Distractions, unclear thinking, lack of knowledge, short staffing, and fatigue are a few of the factors that cause humans to deviate from accepted safety practices and commit medication errors.
CPOE is an electronic prescribing system designed to support physicians and nurse practitioners in writing complete and appropriate medication and care orders for patients.
Specific benefits of CPOE include the following:
Prompts that warn against the possibility of drug interaction, allergy, or overdose.
Accurate, current information that helps physicians keep up with new drugs as they are introduced into the market.
Drug-specific information that eliminates confusion among drug names that look and sound alike.
Reduced healthcare costs caused by improved efficiencies.
Improved communication between departments such as doctors, nurses, specialists, pharmacists, clinicians. and patients.
Improved clinical decision support at the point of care.
CPOE solves the safety issues associated with poor handwriting and unclear or incomplete medication orders.
Bar code - A series of alternating bars and spaces that represent a unique code that can be read by a special bar-code reader.
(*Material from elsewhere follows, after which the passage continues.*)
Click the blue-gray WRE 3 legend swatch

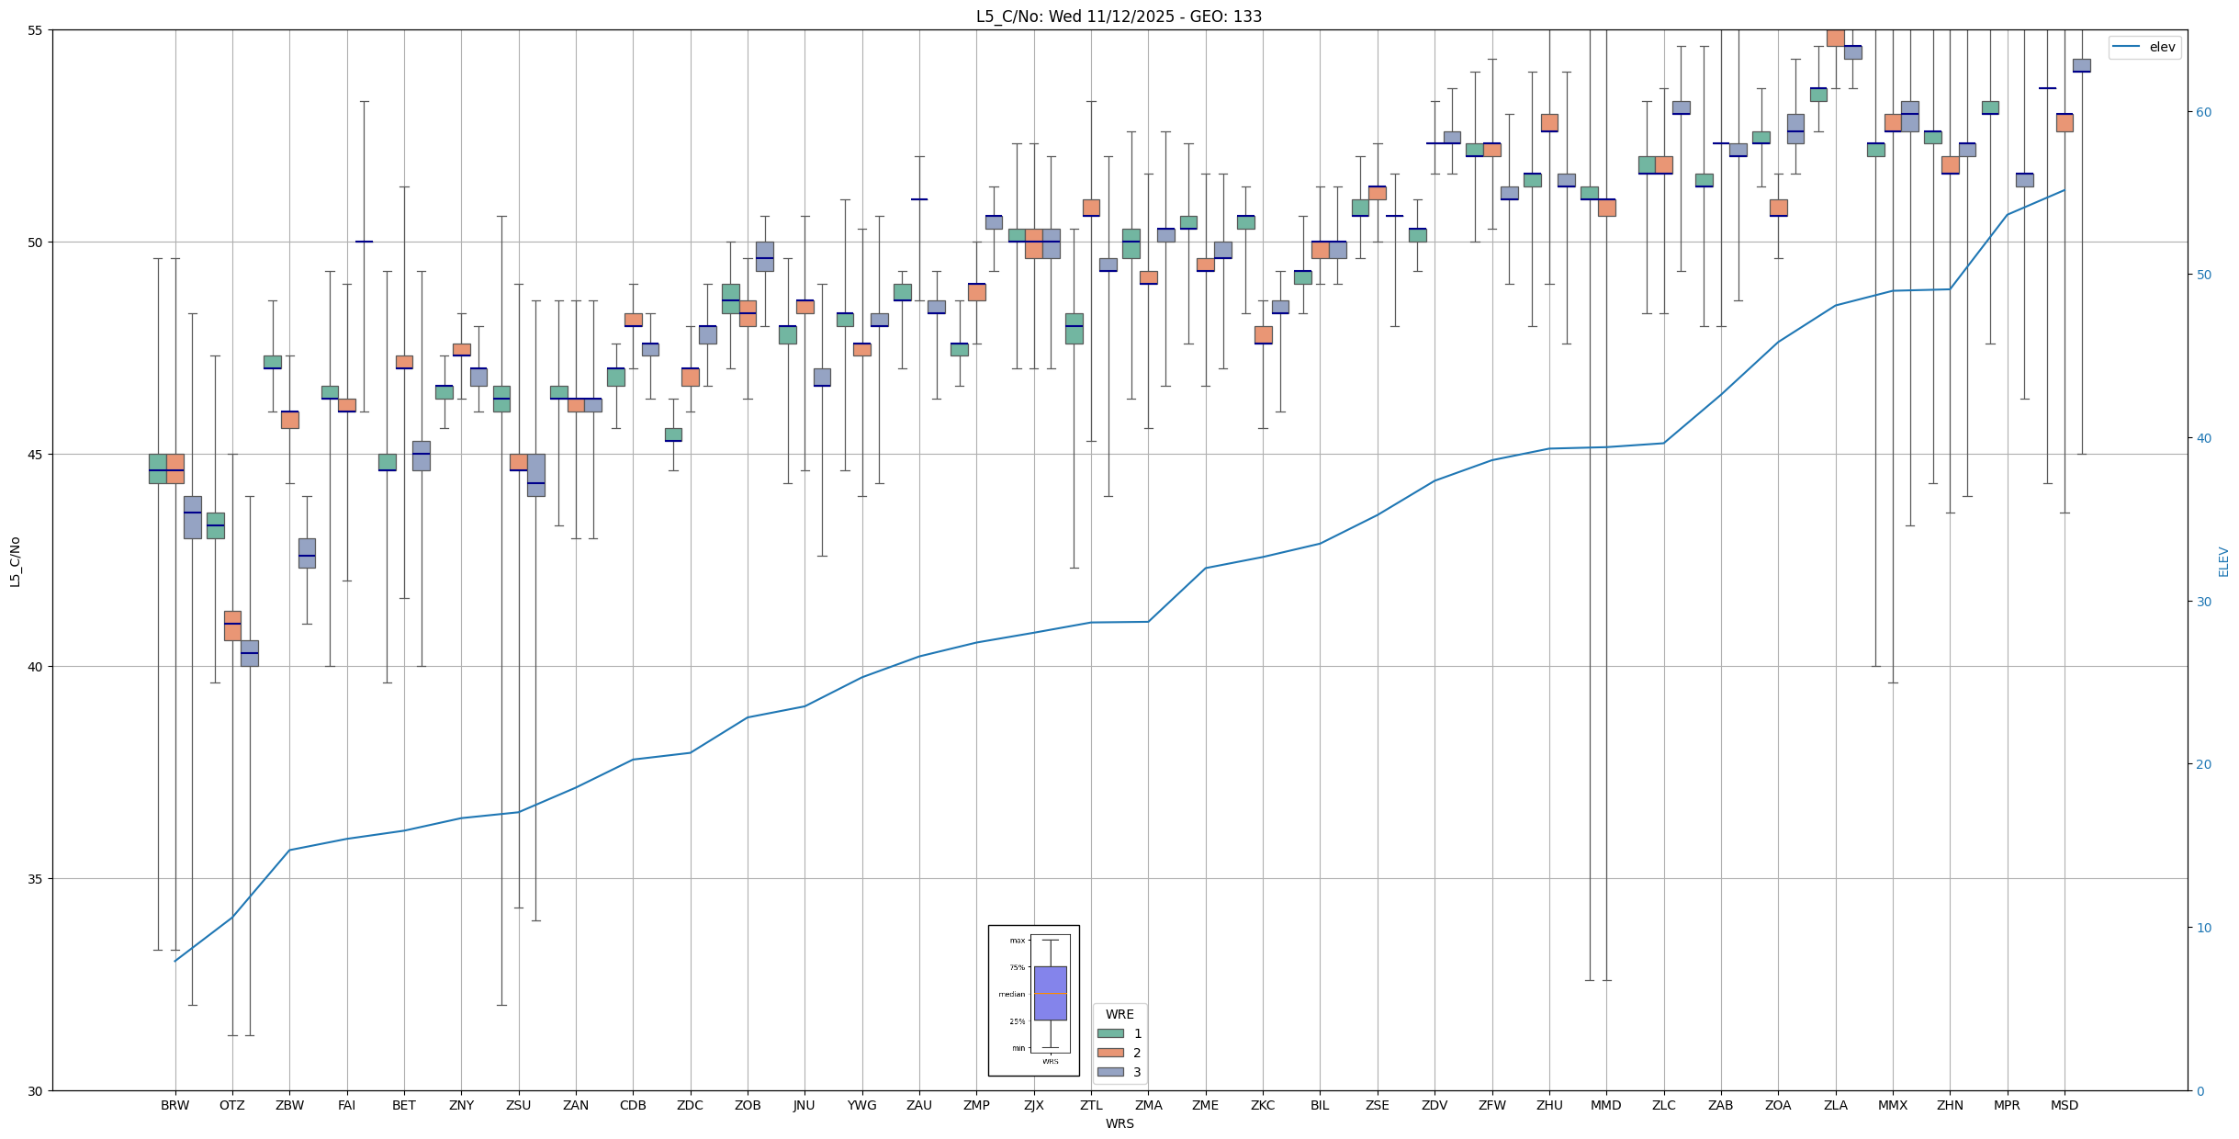[x=1110, y=1072]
Bar-code technology spans both the medication dispensing and the administration steps in the medication administration cycle.
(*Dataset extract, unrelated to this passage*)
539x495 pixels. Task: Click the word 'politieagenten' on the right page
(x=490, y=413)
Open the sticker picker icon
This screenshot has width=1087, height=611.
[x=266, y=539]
In the pharmacy, the bar code helps to ensure that the right drug and the right dose are dispensed by the pharmacy.
In a free-standing eMAR without CDS or EHR links, if the medication orders have recently been changed, the nurse is alerted to the change. When an alert is generated, the nurse must chart the action taken in response to that alert.
Medications that are labeled individually by the in-house pharmacist increase the potential for human error if the medication is given an incorrect bar code, such as one signifying a wrong dose or even a wrong medication.
Recommendations to reduce BCMA errors:
Purchase unit-of-use medications with manufacturer bar codes whenever possible.
Double-check all hospital-generated bar-code labels, including those for compounded injectable medications, before the product leaves the pharmacy.
Carefully review all BCMA override reports. Address system work-arounds through process change and staff education.
Minimize false-positive warnings to reduce the likelihood that staff will ignore warnings for real errors.
Ensure that an urgent need exists for all “stat” orders because pharmacy review and advantages of bar-code administration are usually circumvented in such cases.
Establish institutional policies and procedures that can be easily implemented when products fail to scan. Processes in pharmacy will likely be different than processes at the point of care.